I saw a paper delivery guy pull up to this house in a car with "UniversalMaids.com" emblazoned on the side, take one step out of the car, and lackadaisically chuck a copy of the Daily News in the general direction of the yard. It landed right in the middle of one of these bushes, making it almost invisible (close-up). The guy contemplated the situation for a moment before deciding it would be best to just move on to the next house and refrain from doing any extra work. Odds are he was just lazy, but perhaps he had realized that these people would undoubtedly be better off not reading the Daily News. (I ultimately decided to leave the paper hidden in the bush for that same reason.)
After years of successful implementation in Staten Island, the city is now developing Bluebelts — which use natural drainage corridors rather than conventional sewer systems to manage stormwater — in Queens. Street reconstruction for the Springfield Gardens Bluebelt was in full swing today.
It seems like this place offers it all. There's only one thing missing — the address! There's nowhere near this sign that looks like it offers these services (take a look for yourself), and there's no indication on the sign where one might go to partake of them.
Every borough has at least one street named Broadway. Queens's main Broadway runs about four miles between Long Island City/Astoria and Elmhurst, but this block-long private street also carries the Broadway appellation. There's one other Broadway in Queens that I know of, a dinky little stretch of pavement out in Ramblersville.

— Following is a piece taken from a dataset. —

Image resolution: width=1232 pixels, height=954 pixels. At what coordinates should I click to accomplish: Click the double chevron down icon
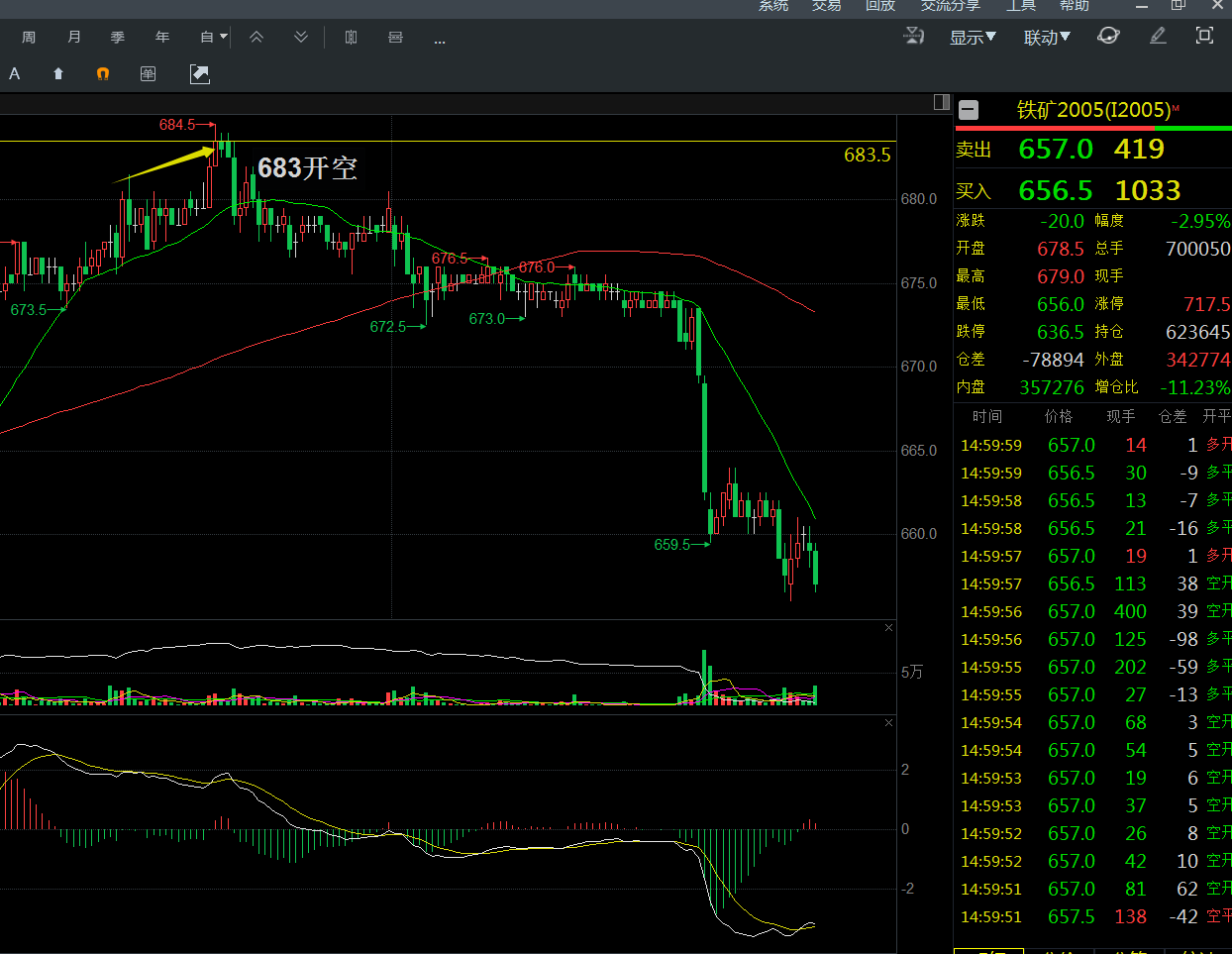tap(301, 37)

The plaque above, dedicated here on City College's South Campus in 1959, reads:
To this Remembrance Rock has been brought precious earth from the battlefields of Gettysburg, San Juan Hill, Argonne Forest, Normandy Beach and Korea to memorialize the gallant boys of Alma Mater who died in our wars. Here also has been placed soil from City Hall, the old 23rd Street building and the crowded tenements of our city to symbolize the gratitude of all those students who here received a free college education. May Remembrance Rock ever serve as a place for alumni of the City College to come to, pause and remember.There's another nearby plaque, added to the rock in 1999, commemorating the decision of the city's public university system (CUNY) to adopt an open admissions policy in 1969, a decision spurred by the takeover of City College's South Campus that same year by more than 200 mostly black and Puerto Rican students protesting the college's lack of diversity.
(The two glass-clad structures rising in the background, still under construction but mostly complete, are CUNY's Advanced Science Research Center and City's College's Science Building.)

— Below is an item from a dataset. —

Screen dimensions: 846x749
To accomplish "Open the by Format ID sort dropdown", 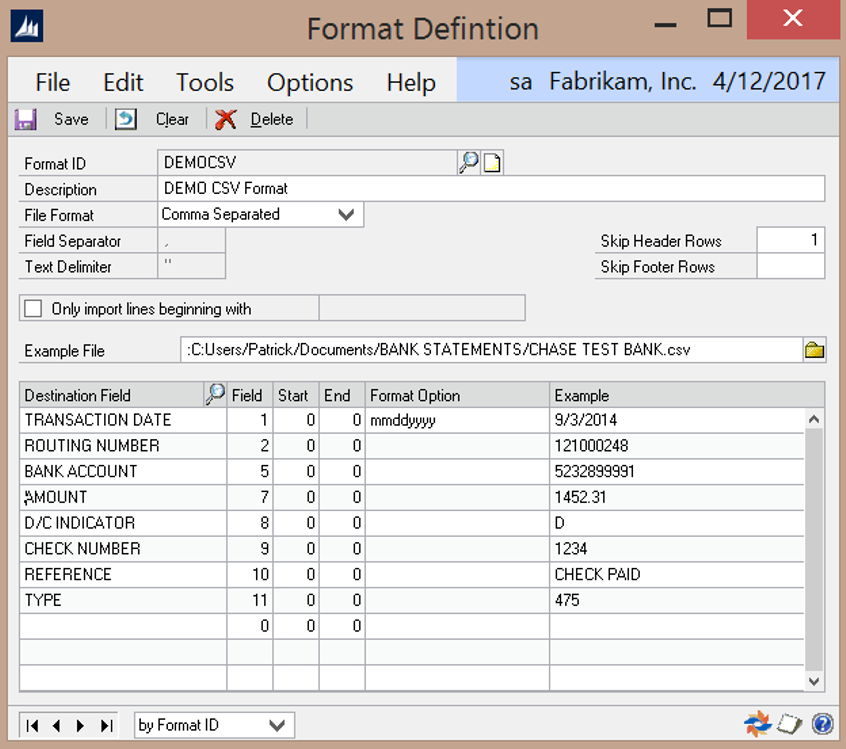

Here's a close-up of this plaque found at today's Polo Grounds Towers, built on the former site of the Polo Grounds.
This triangular section of Highbridge Park commemorates the many prominent African-Americans who made their homes in Sugar Hill during the 20th century. According to the Parks Department:
Residents included such political reformers as W.E.B. DuBois, founder of the National Association for the Advancement of Colored People (NAACP), Walter White, secretary of the NAACP, and the Reverend Adam Clayton Powell Sr. Musicians and performers such [as] Paul Robeson, Cab Calloway, Duke Ellington and Billy Strayhorn also lived here. The field of arts and letters was represented by Langston Hughes, Ralph Ellison, Aaron Douglas and William Stanley Braithwaite. Professionals included Thurgood Marshall, the first African-American U.S. Supreme Court justice.